Denis McGrath’s re-posting of his notorious anti-fanfic post (part of his week-long festival of posts that got him in trouble) made me wonder: what shows get a lot of fanfic written about them, and why? Never mind the quality of the fanfics; what’s interesting to me is that some shows, including popular ones, don’t inspire much fanfic interest while other shows just seem to compel their fans to imagine the stories that the actual writers won’t come up with.
FanFiction.net is nowhere near a complete listing of fanfics — actually, since the better fanfics tend to go up on fan sites for the shows they’re ficking (is that a word?), you’ll rarely find anything remotely interesting on that site — but it does list the number of fics it has posted for each show, which at least gives some idea of the shows that really inspire young people to write about them. The ones that have thousands of fanfics are, of course, mostly current shows, plus the eminently fickable Buffy the Vampire Slayer. There are very few that break 10,000; apart from Buffy, they include StarGate Atlantis, Doctor Who, CSI, and House. I was surprised to find CSI and House have so many, since they’re not genre shows, but it sort of makes sense: they are both procedural shows with structures that are easy to imitate, along with characters and relationships that fans like to argue about. Grey’s Anatomy may be soapier than House, but that soapy quality makes it harder to write a self-contained fic, and other shows with self-contained stories don’t have much to offer the ‘shippers. But put in Grissom, Catherine and a murder, and you’re in business.

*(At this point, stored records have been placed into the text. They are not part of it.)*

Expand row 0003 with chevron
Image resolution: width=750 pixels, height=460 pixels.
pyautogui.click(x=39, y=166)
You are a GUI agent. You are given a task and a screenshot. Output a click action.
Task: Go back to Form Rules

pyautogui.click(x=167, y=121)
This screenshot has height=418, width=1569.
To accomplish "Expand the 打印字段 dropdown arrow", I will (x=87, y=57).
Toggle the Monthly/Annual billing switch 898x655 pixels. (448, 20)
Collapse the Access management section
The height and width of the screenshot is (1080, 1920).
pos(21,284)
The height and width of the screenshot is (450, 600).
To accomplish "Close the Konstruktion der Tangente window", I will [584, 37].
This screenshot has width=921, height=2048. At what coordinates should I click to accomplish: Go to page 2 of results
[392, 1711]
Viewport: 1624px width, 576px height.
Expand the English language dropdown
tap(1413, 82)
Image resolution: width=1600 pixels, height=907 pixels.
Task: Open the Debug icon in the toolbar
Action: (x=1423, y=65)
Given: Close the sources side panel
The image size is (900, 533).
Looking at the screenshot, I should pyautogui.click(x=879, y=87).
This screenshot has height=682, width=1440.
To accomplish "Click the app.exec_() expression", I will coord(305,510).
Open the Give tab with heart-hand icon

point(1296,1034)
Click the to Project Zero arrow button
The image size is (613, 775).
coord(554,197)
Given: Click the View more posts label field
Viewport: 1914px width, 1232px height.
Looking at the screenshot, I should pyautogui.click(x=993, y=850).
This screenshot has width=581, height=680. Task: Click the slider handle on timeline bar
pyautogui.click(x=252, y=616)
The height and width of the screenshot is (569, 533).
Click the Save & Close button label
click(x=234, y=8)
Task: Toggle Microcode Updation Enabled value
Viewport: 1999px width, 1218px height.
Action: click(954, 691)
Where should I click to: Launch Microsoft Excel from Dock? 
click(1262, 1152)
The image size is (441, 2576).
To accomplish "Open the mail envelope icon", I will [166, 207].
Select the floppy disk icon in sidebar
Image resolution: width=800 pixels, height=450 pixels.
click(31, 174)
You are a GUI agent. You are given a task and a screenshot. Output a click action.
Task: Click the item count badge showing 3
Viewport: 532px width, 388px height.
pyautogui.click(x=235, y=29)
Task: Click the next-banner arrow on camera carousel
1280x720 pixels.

It’s clear that on this site, many of the fanfics are from young ‘uns, because Hannah Montana has over 6,000 fanfics listed and even The Suite Life of Zack and Cody has over 1,500. That’s one of the reasons I can never have a particular problem with fanfic. The stereotype of a fanfic writer is of someone grown-up who really should be channeling his/her writing abilities into their own writing. But a lot of fanfic is people in school making up stories about their favourite characters, something that existed long before the term fanfic was invented.
Better yet, when they write these stories, they know they will have an audience for them: people online who love these characters as much as they do. If they write about their own life experiences, there’s very little chance that anybody will want to read it, even for free. If they write about The A-Team and post it online, there’s a devoted online segment that wants to read everything ever written about Face/Hannibal ‘shipping. I can’t blame anyone for wanting to write a type of literature that has a built-in audience.